Mais l'émotion passée, le moment est sans doute venu de s'interroger sur le véritable sens à donner à la sortie de Brigitte Kalaba. Les mots ont-ils dépassé sa pensée ou a-t-elle voulu exprimer des préoccupations plus globalisantes qui seraient restées mal perçues à cause de l'utilisation des formules maladroites ? De quelles assurances dispose-t-on pour penser que d'autres honorables, moins enclins à s'exposer, ne pensent pas la même chose que l'élue du Katanga mais n'ont pas le courage de parler à visage découvert ? Qu'une élue du peuple en arrive à parler publiquement, haut et fort, d'un sujet qui fâche, cela exige que l'on s'y attarde un peu, même si le Président de l'Assemblée Nationale, par la voie de la sagesse, a réussi à éteindre l'incendie et à clore l'incident.

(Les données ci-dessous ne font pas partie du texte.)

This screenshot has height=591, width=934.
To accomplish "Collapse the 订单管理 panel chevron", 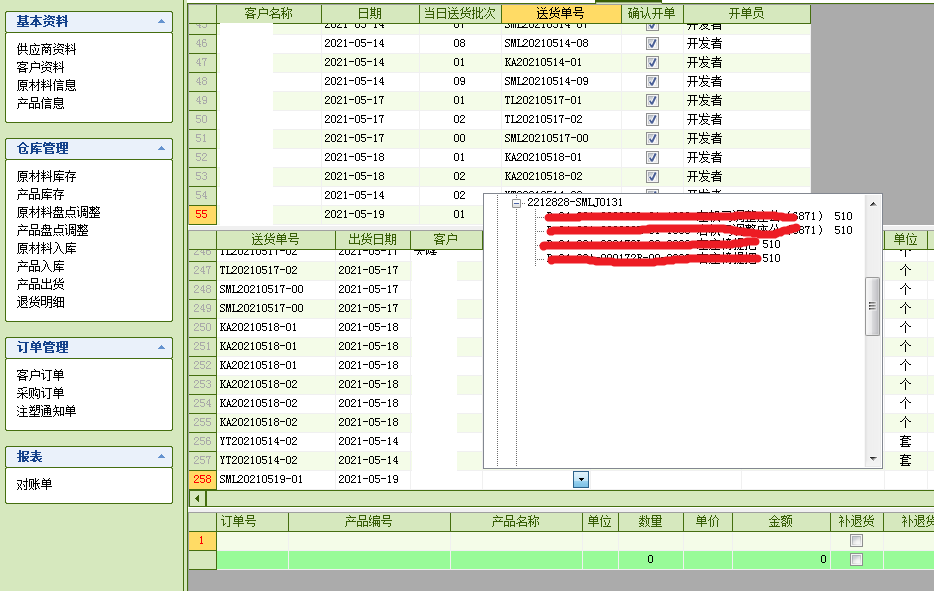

La vérité est sur le terrain
En allant aux élections- en 2006, les Congolais avaient exprimé l'espoir de voir leur environnement socio-économique changer fondamentalement. Certes, ils n'attendaient pas des miracles du jour au lendemain mais ils avaient la conviction que le retour de la transparence dans la gestion, la bonne affectation des ressources et le respect des droits fondamentaux des citoyens allaient favoriser l'émergence d'une ère nouvelle. Trois ans sont déjà écoulés. Les Congolais de toutes les provinces scrutent l'horizon et s'interrogent sur ce qu'on a fait de leurs espoirs. Les routes demeurent au stade de voeux, les hôpitaux ont foutu le camp et l'école a cessé d'être ce haut lieu du savoir pour devenir un terrain où se déroulent des vilains tours de passe-passe sentant souvent l'odeur de l'argent. Le sentiment général est que l'essentiel des ressources de la République continue d'être englouti dans des dépenses sécuritaires.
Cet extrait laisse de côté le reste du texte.